8.「権限配分最適化構想としての立憲主義――A. Vermeuleの近著を素材に」(2015年10月03日)

 近年、憲法問題に関わる議論において「立憲主義(constitutionalism)」という語が頻繁に用いられるようになっている。立憲主義は広義には憲法に基づく政治体制のあり方を指すが、近年の用法では、人権保障を核とする権力制限的契機が強調される傾向にある。このように「権力の過剰」を前提とした上でその抑制を図る憲法秩序観は通説的なものといえようが、一方、憲法思想史的には権力をむしろ希少な資源とみなし、そのパフォーマンスを最大化すべく配分するあり方としての立憲主義構想も有力なものとしてある。

━━━

立憲主義を論じた上の本文を、最後の文の後から書き継げ。 記録はここでは何の役割も持たない。

コレクションから抜き出した記録
━━━

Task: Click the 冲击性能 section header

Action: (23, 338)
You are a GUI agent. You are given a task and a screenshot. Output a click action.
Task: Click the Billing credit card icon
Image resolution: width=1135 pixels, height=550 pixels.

━━━

__解答__
 本報告では現代アメリカにおいてその流れを受け継ぎ、「新制度論者」として「最適化立憲主義」の構想を唱えるエイドリアン・ヴァーミュールの議論を紹介・検討する。主な対象とするのは彼の主著 Judging under Uncertainty (2007)、および最新著 Constitution of Risk (2014)である(なお、後者は吉良が翻訳作業を進めている)。
 具体的な論点としては、たとえば複雑性と複合性を加速度的に増しつつある科学技術のリスクが法的問題になる際、司法はそれに適切に対処する能力を現に有しているかどうか。ヴァーミュールはそれに消極的であり、司法における憲法解釈として禁欲的なテキスト主義を主張しつつ、立法・行政の各ブランチの能力に応じた権限配分の最適化を図ろうとする。そしてそれが実証的に検証可能な経験的問題であるとするところに彼の独創性がある。本報告では「法と科学技術」の問題関心のもと、彼の提唱する最適化立憲主義の妥当性を検討したい。

7.「ドゥルシラ・コーネルの法理論」(2014年07月18日)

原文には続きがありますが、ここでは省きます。